__Aim of the task__:
Omit all pictures, then retype the data exactly as given.

Collected data entries:

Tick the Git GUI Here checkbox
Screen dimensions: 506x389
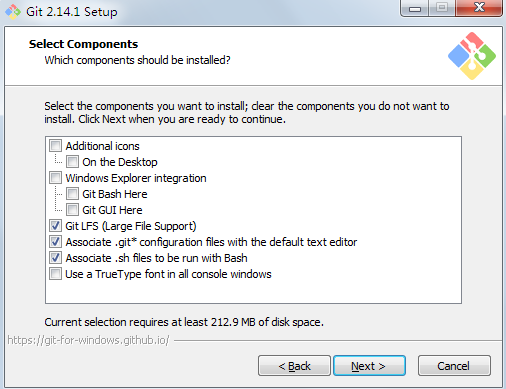(72, 210)
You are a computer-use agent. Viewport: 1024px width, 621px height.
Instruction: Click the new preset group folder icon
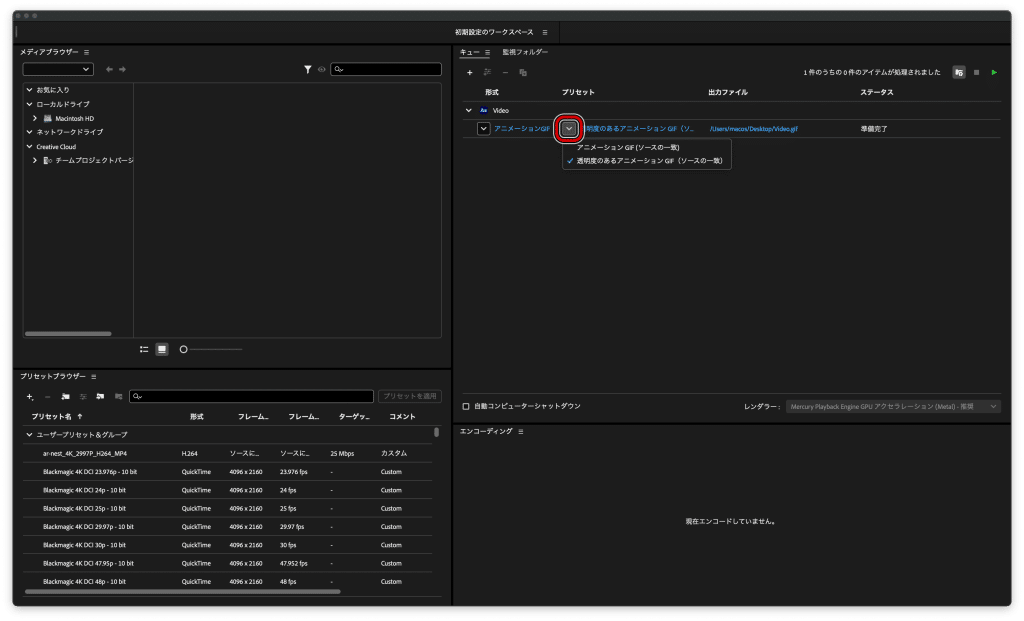click(x=65, y=397)
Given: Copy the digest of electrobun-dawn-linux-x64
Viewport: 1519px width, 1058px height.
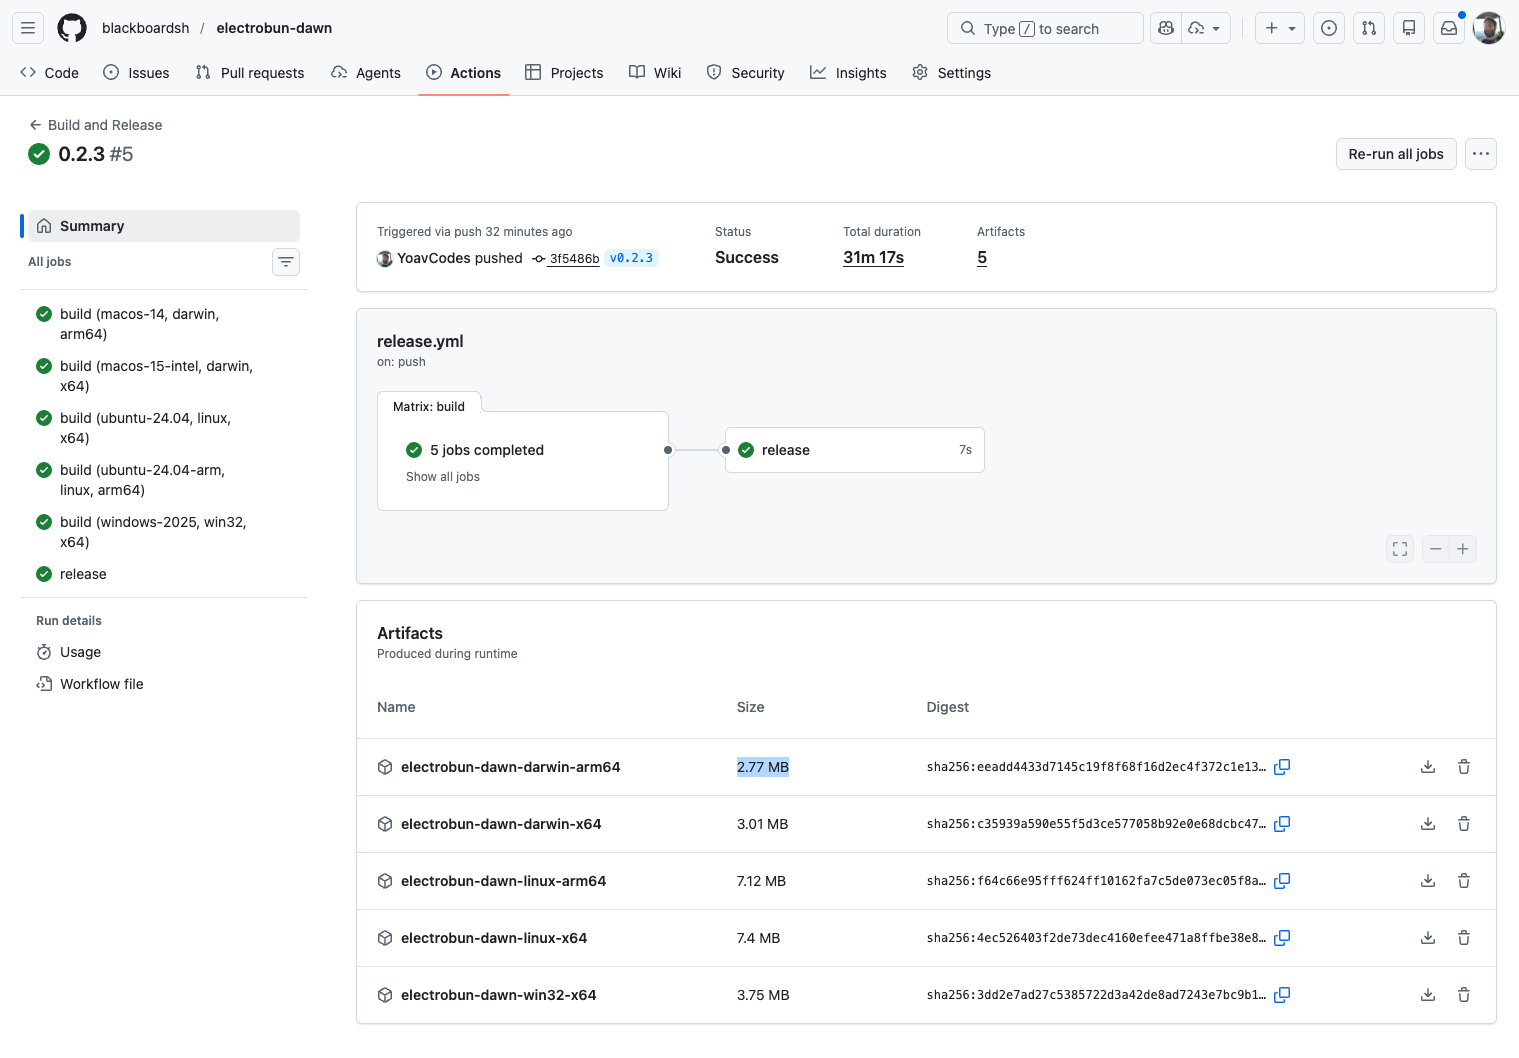Looking at the screenshot, I should (1282, 938).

__Exercise solution__:
Tick the Git GUI Here checkbox
Screen dimensions: 506x389
(72, 210)
You are a computer-use agent. Viewport: 1024px width, 621px height.
Instruction: Click the new preset group folder icon
click(x=65, y=397)
Given: Copy the digest of electrobun-dawn-linux-x64
Viewport: 1519px width, 1058px height.
Looking at the screenshot, I should (1282, 938).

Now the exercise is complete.